| Text extract |
Roman Tarragona! and home safe (2005-05-01 - 3:32 p.m.)

Back home safe! Except I'm not quite sure where home is. I stopped at the internet cafe before I stopped at Murieston Crescent (sad, I know) and therefore am not sure when someone is moving into my room. Apparently Craig found someone to take the room, but they won't give him the bond till the end of the week, meaning I won't get mine back till then, meaning I can't exactly pay rent. Meaning I probably can't move. Hmmmm. Will have to sort this all out at some point (for example, I'm sorted as soon as the hotel gives me my wages for the month) but at the moment I can't even think. This can't possibly count as jet lag, since it was a 2 1/2 hour flight, but it kind of feels like it!

Also, it's raining in Edinburgh. Bah, why couldn't I stay in Spain??

Speaking of Spain, I have a million things to say on the subject. So much so that I started writing them down, so I wouldn't forget to dump them here. Possibly I take this blogging thing a little too seriously. However, everyone should be thankful I have it, because if I didn't I would be talking everyone's ear off all the time instead of typing things out quietly.

However, I think the extended Spain post will have to wait until I get some sleep (been in short supply lately) and figure out my housing situation. (The internet cafe guy gave me a very strange look when I walked in carrying a week's worth of luggage and looking like something the cat dragged in!)

However, I will mention Tarragona, because it was so very cool. We ended up there last night sort of by default. The girls had already scrapped plans to go to Zaragoza, since it would have been a five-hour train journey and was out of the question for me (who had to be in Barcelona Airport for an early afternoon flight). So Jen and I pored over the train book and realised the only possible town with easy rail links to Barcelona AND loads of Roman architecture was Tarragona. No one seemed opposed, so Jen very bravely got on the phone and booked us some accomodation in Spanish. I was impressed.

Most of Spain was at one point a Roman province, and Tarragona was the capital. It's amazing how much of that Roman legacy has endured. Half a block from our pension (we lived it up and booked a pension instead of a hostel - for roughly the same price) is the town's museum with attached massive Roman ruins. Sadly, I didn't have time to go in, but I was longing to.

| Given information |
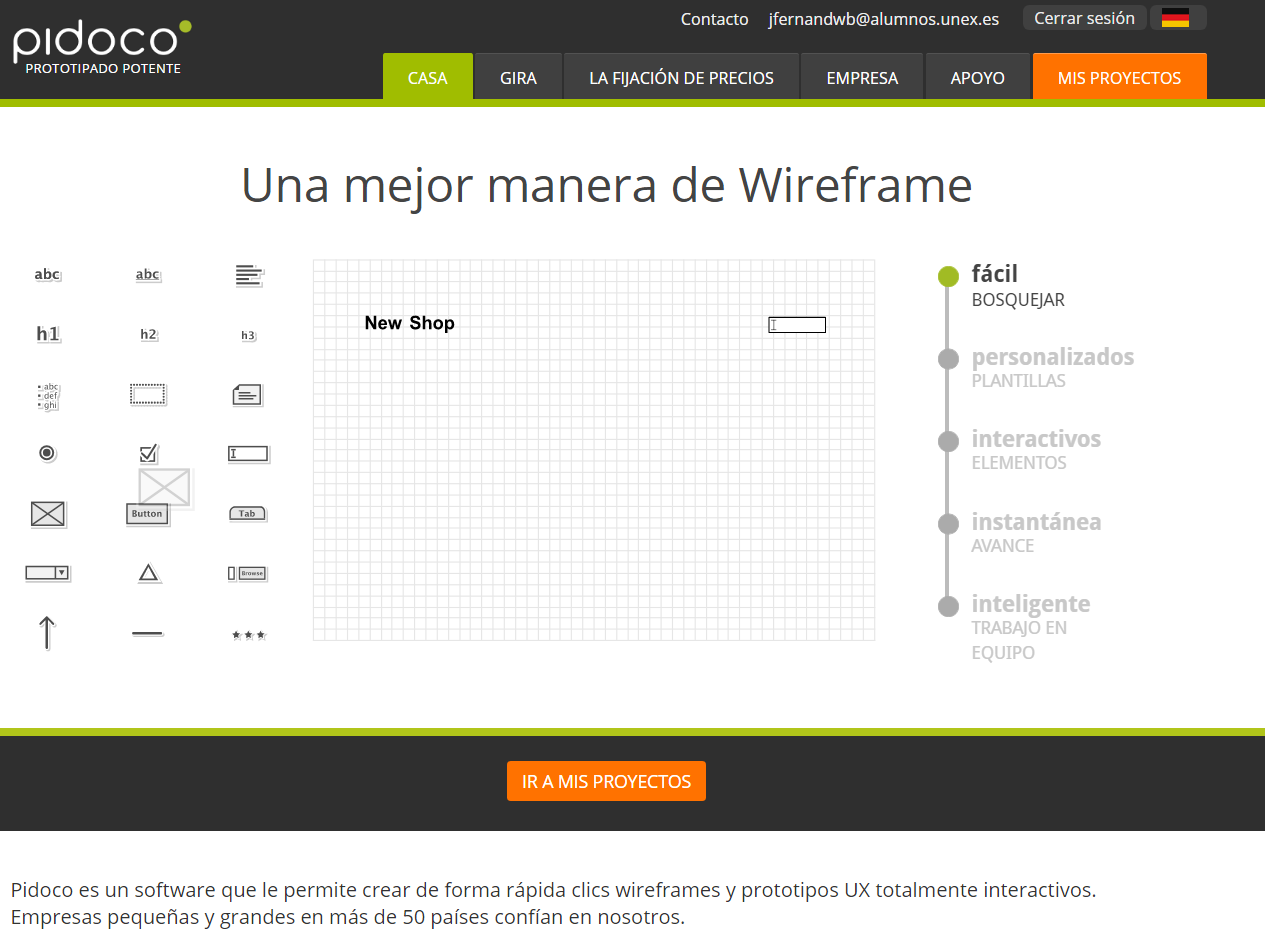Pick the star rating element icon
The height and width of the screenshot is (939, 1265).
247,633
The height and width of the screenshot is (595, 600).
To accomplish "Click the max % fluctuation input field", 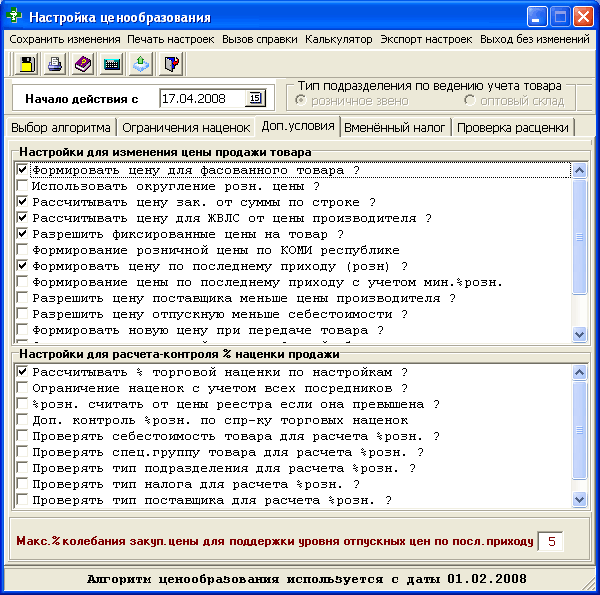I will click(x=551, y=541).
* * *
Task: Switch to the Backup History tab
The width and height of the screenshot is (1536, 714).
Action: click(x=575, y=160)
==
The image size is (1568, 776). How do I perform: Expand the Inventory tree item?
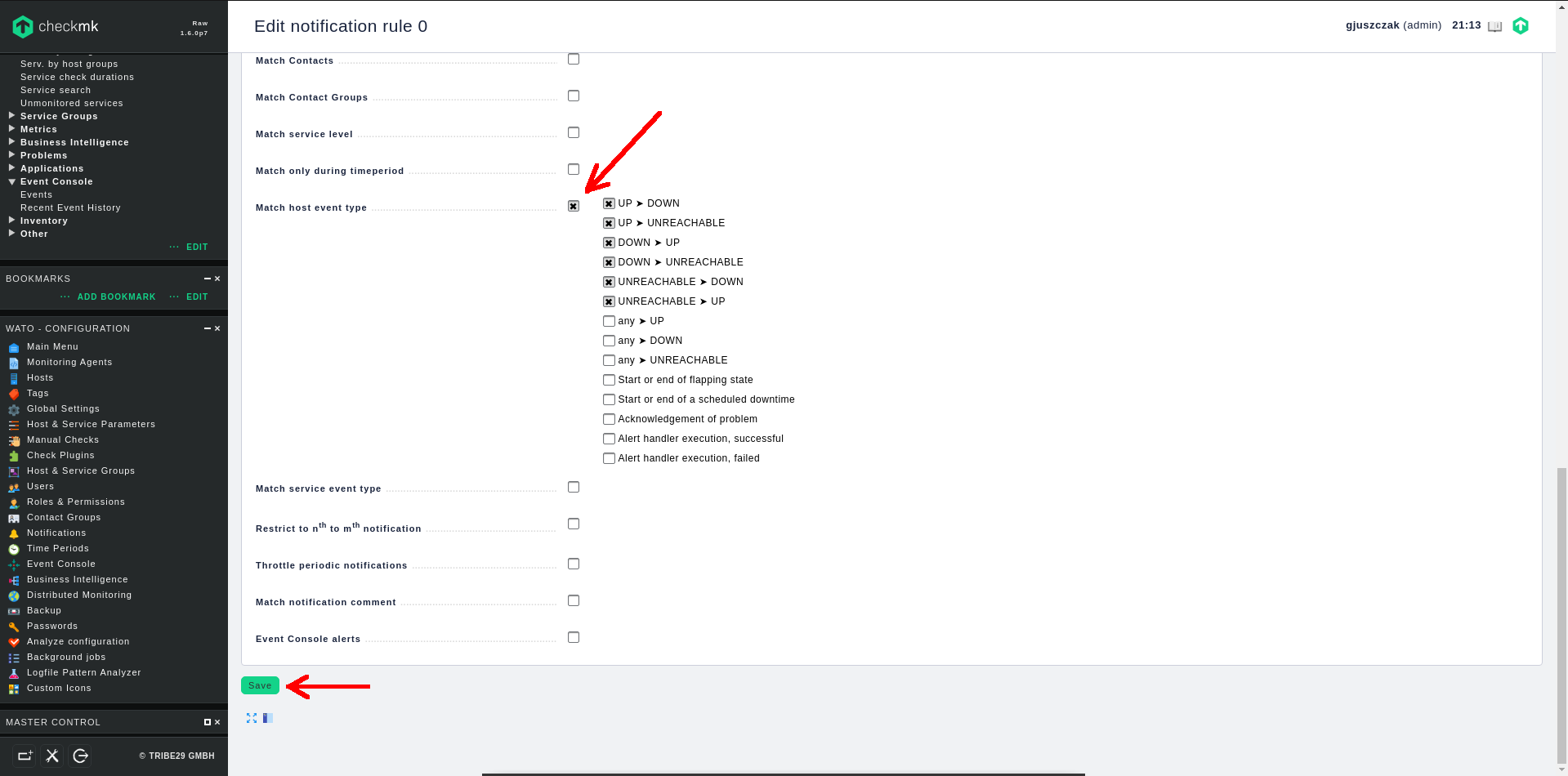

| Exercise directions |
Render this sentence from the blog post about Tarragona in Spanish: "Most of Spain was at one point a Roman province, and Tarragona was the capital."

| The output |
La mayor parte de España fue en algún momento una provincia romana, y Tarragona era la capital.